Personal data and privacy protection are next in line in China’s regulators’ efforts to rein in big tech’s power and regulate the country’s growing digital ecosystem.
China’s Personal Information Protection Law (PIPL) is currently under a second review but is expected to be law by the end of the year. It addresses how organisations and individuals collect, store and transfer data. It also stipulates that Chinese consumers should give informed consent before personal information is collected, should be informed of why it is collected and how it is used, and be entitled to rescind consent at any stage.
For luxury brands, consumer consent will now become essential in order to collect Chinese data, inside and outside the borders of the People’s Republic.

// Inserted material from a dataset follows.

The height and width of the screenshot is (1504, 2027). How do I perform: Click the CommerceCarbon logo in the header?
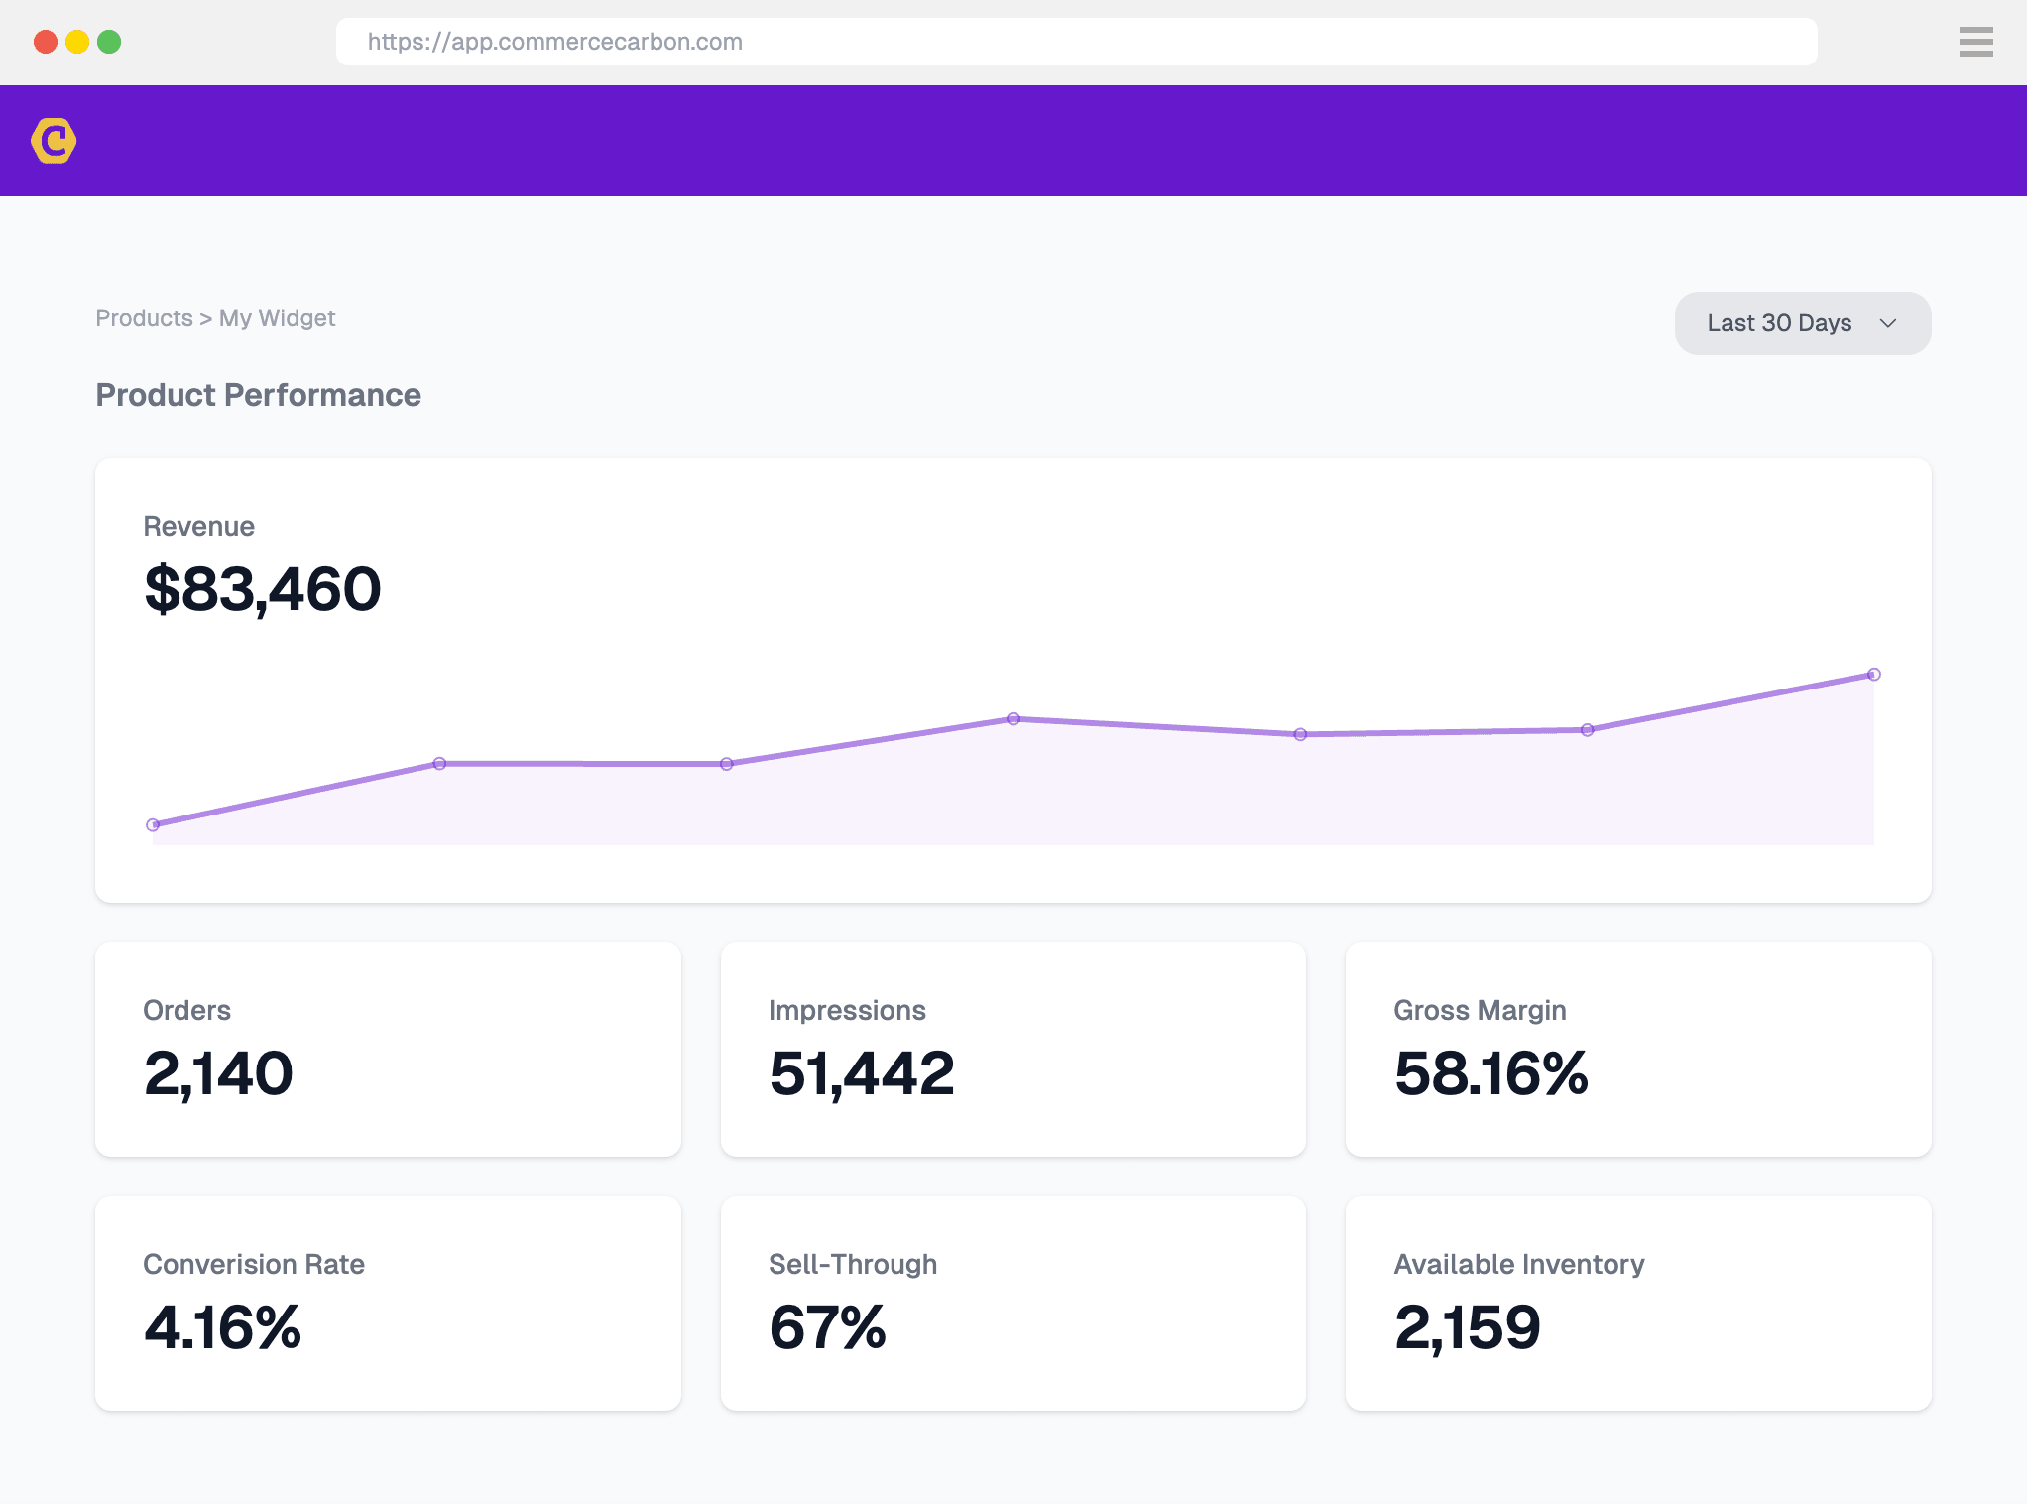(56, 141)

That marks a significant shift from the powerful and largely unregulated tech ecosystem that currently exists, experts say.
“In China, we have much more availability to track a singular person across dozens and dozens of touchpoints than what we do out West,” says Toto Haba, SVP of marketing and communications at Benefit Cosmetics. Alibaba and Tencent have created large ecosystems that span e-commerce, messaging, gaming, maps applications and more, enabling brands to very precisely target their marketing communications, says Haba. “If [data collection] becomes more restricted, the impact is that we can rely less on that sort of very hyper-targeted marketing.”
So what does it mean in practice? “If you don’t have consent, you can’t really process data,” says Yan Luo, a regulatory and public policy lawyer at Covington. The PIPL shares many affinities with the EU general data protection regulation (GDPR), but unlike its European counterpart, companies cannot cite legitimate interest as a legal basis for collecting and processing data. The PIPL has a much greater emphasis on individual consent. Potential fines for breaching the law are heavy: up to RMB 50 million ($7.77 million), or 5 per cent of annual revenue.
“The key message emphasises that the collection of personal information should be legal, necessary and to the minimum extent,” says Leonard Li, partner at consulting firm Oliver Wyman. Other provisions limit transfer of data outside of China, use of individual localisation tracking, reliance on third-party data for marketing purposes and the creation of algorithmically curated content.